11.  The lease was held by Scobie and Son Pty Ltd in which Mr Ottens and his
former wife have been the sole and equal shareholders and directors since
1985.  The only other interest in the lease known to the Court comprises that
of the ANZ Bank as mortgagee.  The Bank had notice of the application and
appeared simply to request that its interest be noted.  Its position, if a
forfeiture order is made, would appear to be protected under s6(1)(b), but the
Court would hear further from the Bank before making the order.

12.  As to the Territory, it is bound by the Act (s4), and the functions of
the Director are performed on its behalf, though in the name of his Office,
Director of Public Prosecutions Act s11(1).  It might be reasonably expected,
therefore, that such interests as the Territory may have in the proceedings as
owner of the land, and lessor of the lease sought to be forfeited, would be
taken into account by the Director.  As lessor the Territory has rights,
powers and privileges over, or in connection with the lease (see definition of
"interest").  The question whether hardship may reasonably be likely to arise
on the part of the Territory, if the forfeiture order is made, s5(1)(b)(ii)
also arises.  For example, the Court can but assume, since the Director acts
on behalf of the Territory, that consideration was given to the effect, if
any, which forfeiture may have upon the status of the land with reference to
the provisions of the Aboriginal Land Rights (Northern Territory) Act
(Commonwealth).  Since it was represented it was not required that notice of
the application be given to the Territory in its capacity as owner of the land
and landlord.

13.  As lessee, Scobie and Son Pty Ltd has an obvious legal interest in the
lease.  It appeared upon the hearing by the same counsel as was instructed by
Mr Ottens.  As shareholders and directors of that company, Mr and Mrs Ottens
have no legal or equitable interests in relation to the company's property and
I doubt that they have any right, power or privilege over, or in connection
with it within the meaning of the Act.  They have, however, every right to
represent the company to protect its interests, and, if desired, to give
evidence of personal hardship (s5(1)(b)(ii)).
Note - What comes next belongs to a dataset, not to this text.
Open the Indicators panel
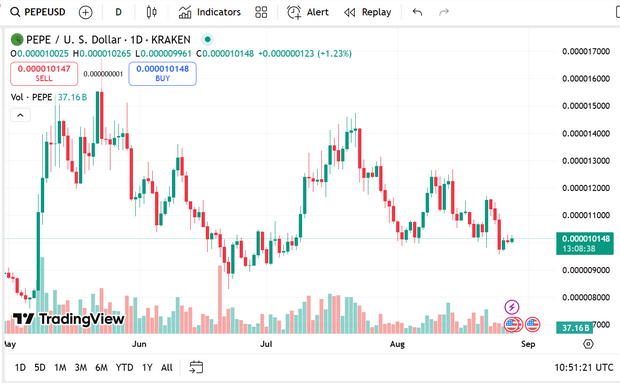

Mr Ottens did so, but Mrs Ottens
did not.  There is no other person who the Court has reason to believe has an
interest in the property or part of it.

14.  The infinitesimal proportion of land used in or in connection with the
commission of the offence has already been noted, as has the size of the crop.
The latter consideration bears more heavily in favour of the application than
does the former against it.  It is not suggested that the company was involved
in the offence in any other way.

15.  A search of the title to the pastoral lease shows that it was granted by
the Minister to the Company on 2 September 1985, but there is evidence to
strongly suggest that the company was in fact the holder of a former pastoral
lease in respect of the same land prior to that time.  According to Mr Ottens,
he and another person purchased the shares in Scobie and Son Pty Ltd in August
1983 and the company was at that time the lessee of the land.  In 1985, Mrs
Ottens purchased that other person's shares in the company, and Mr Ottens and
his wife have remained as the equal shareholders and directors since that
time, notwithstanding that a decree nisi for the dissolution of their marriage
was pronounced on 4 December 1992.  The Articles of Association of the company
are not before the Court and I will therefore proceed upon the basis that both
Mr and Mrs Ottens are entitled by reason of their respective shareholdings, to
have their paid up capital returned upon a liquidation, so far as the assets
of the company are available for that purpose, and that their respective
shareholdings entitle each of them to a one half share upon a distribution of
excess assets, if any.  Although there is no clear evidence as to what the net
asset value of the company is (for example, there is no up to date balance
sheet showing all assets and all liabilities) the parties appear to have
proceeded upon the basis that its only asset is its interest in the pastoral
lease and that it has no liabilities.  It has, however, granted the mortgage
to the ANZ Bank which is to secure loans to it or on account of Nectar Pty
Ltd.  No effort has been made to provide details of the assets and liabilities
of Nectar Pty Ltd so that the position as between the two companies can be
examined.  In the estimate of Mr Bremner, not a licensed valuer, but
nevertheless a real estate agent with long experience in a rural area, the
fair value of the pastoral lease and improvements is between $400,000 and
$500,000, all depending upon a number of factors.  It was assumed that there
were of the order of a thousand head of mixed cattle on the property, not
owned by the company, but by Nectar Pty Ltd, which Mr Bremner would estimate
to be worth somewhere between $250 and $300 a head, depending on their Brahman
content, a matter about which there was no evidence.  Mr Ottens gave evidence
after Mr Bremner and did not seek to put any other number upon the cattle on
the property, or advance any views as to their value.  There is some other
evidence that in late 1993, steers and other cattle were sold from Hidden
Valley for a price of approximately $300 each.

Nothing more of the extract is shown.